TAREFA 1 ::
Transcreva do relato sobre Doroti o trecho entre "Doroti foi uma" e "os mais pobres.", inclusive.
TAREFA 2 ::
Reescreva em forma de lista, de modo mais breve, o parágrafo do relato sobre Doroti que começa com "Em sua vida nunca aceitou", mantendo seus fatos principais.

TRECHO DO DOCUMENTO ::
Egydio Schwade *
Maiká e Luiz Augusto presenciaram as últimas batidas do coração de sua mãe, minha querida esposa Doroti. Cheguei logo em seguida ao Hospital João Lucio em Manaus. Os meninos me abraçaram e um deles me disse: "Papai, mamãe morreu como sempre quis. Em um cantinho do SUS". Doroti teve um AVC no amanhecer do dia 02 de dezembro de 2010 aqui casa em Presidente Figueiredo, quando se preparava, em clima de festa, para ir a Manaus providenciar os últimos detalhes do casamento de Maiká e Michéli e comprar seus novos óculos. Levada imediatamente ao hospital local foi logo encaminhada para o Hospital João Lúcio em Manaus. Como o seu caso foi considerado irreversível, não a transferiram mais para a UTI, mas foi mantida no Pronto Socorro, onde a família teria acesso limitado até a última batida do seu coração. Só no fim da tarde do dia seguinte, por insistência de amigos foi transferida para fora do Pronto Socorro, no cantinho de um salão coletivo, onde alguém da família pode marcar presença permanente. Não demorou mais de meia hora ali quando faleceu.
Doroti foi uma das iniciadoras da luta pelo SUS no país. Como indigenista do CIMI participou das três primeiras Conferências Nacionais de Saúde, após a ditadura militar, onde a sua voz se levantou, insistente e vigorosa, em favor da criação de um sistema único de saúde, o que viria a favorecer principalmente os mais pobres.
Em sua vida nunca aceitou tratamento via privilégios. No último ano teve sérios problemas de visão. Sintoma mais forte de que algo não estava em ordem no seu organismo. Em junho procurou, através dos trâmites normais, o médico do posto de saúde do bairro. Este a encaminhou ao oftalmologista da Prefeitura de Presidente Figueiredo, pago pelo SUS, onde a encarregada do agendamento adiou a sua consulta para o mês seguinte. No mês seguinte seguiu os mesmos trâmites e mais uma vez a consulta foi adiada para o próximo mês. O mesmo ocorreu até outubro, quando desanimada, não quis mais se consultar aqui. Neste momento eu interferi e a acompanhei. Aproveitaria para fazer minha consulta também, pois há mais de cinco anos não havia feito. No novo encaminhamento o médico do posto sublinhou duas vezes "com urgência". Mas, chegando ao centro de atendimento, a secretária de agendamento novamente nos disse que só poderia ser atendida em dezembro. Ante a minha insistência sobre o encaminhamento "com urgência " do médico do nosso posto, a atendente nos disse: "Então vão ao hospital e falem com seu Gilson!" - mostrando claramente que existia um esquema 2 de encaminhamento, oculto ao comum dos mortais.

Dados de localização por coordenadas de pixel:
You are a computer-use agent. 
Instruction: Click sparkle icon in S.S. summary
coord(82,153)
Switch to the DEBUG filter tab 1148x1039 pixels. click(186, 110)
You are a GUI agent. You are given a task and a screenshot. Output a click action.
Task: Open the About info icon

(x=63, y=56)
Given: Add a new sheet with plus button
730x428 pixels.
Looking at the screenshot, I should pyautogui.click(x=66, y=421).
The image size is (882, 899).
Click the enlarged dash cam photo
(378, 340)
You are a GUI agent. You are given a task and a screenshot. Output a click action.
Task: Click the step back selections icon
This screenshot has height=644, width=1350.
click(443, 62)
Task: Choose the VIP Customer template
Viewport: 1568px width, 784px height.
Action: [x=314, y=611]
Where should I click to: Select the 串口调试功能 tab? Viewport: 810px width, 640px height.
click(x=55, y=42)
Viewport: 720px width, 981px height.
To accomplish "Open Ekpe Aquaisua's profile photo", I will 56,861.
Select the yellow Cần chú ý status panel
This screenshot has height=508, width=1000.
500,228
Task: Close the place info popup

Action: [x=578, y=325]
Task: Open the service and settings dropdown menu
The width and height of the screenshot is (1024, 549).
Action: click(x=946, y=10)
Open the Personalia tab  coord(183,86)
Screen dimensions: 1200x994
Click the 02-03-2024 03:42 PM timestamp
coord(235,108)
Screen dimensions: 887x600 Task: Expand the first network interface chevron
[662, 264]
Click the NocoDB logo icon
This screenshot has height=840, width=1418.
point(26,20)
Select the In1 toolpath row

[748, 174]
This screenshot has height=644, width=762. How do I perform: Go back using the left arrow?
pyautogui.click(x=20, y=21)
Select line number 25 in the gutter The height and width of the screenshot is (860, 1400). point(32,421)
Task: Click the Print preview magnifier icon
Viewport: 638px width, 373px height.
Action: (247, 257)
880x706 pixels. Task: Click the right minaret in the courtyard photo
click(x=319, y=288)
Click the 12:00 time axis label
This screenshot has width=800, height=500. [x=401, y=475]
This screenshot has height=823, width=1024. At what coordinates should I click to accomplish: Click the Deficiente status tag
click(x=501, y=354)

RESPOSTA ESCRITA 1 ::
Doroti foi uma das iniciadoras da luta pelo SUS no país. Como indigenista do CIMI participou das três primeiras Conferências Nacionais de Saúde, após a ditadura militar, onde a sua voz se levantou, insistente e vigorosa, em favor da criação de um sistema único de saúde, o que viria a favorecer principalmente os mais pobres.

RESPOSTA ESCRITA 2 ::
- Doroti nunca aceitou tratamento por meio de privilégios.
- No último ano, teve sérios problemas de visão, o sinal mais forte de que algo não ia bem em seu organismo.
- Em junho, pelos trâmites normais, procurou o médico do posto de saúde do bairro. Ele a encaminhou ao oftalmologista da Prefeitura de Presidente Figueiredo, pago pelo SUS.
- A encarregada do agendamento adiou a consulta mês a mês até outubro. Desanimada, Doroti desistiu de se consultar ali.
- Quem narra passou então a acompanhá-la e aproveitaria para fazer a própria consulta, que não fazia havia mais de cinco anos.
- No novo encaminhamento, o médico do posto sublinhou duas vezes "com urgência". Mesmo assim, a secretária de agendamento disse que o atendimento só seria possível em dezembro.
- Diante da insistência, a atendente mandou procurar "seu Gilson" no hospital. Isso mostrou que existia um segundo esquema de encaminhamento, oculto às pessoas comuns.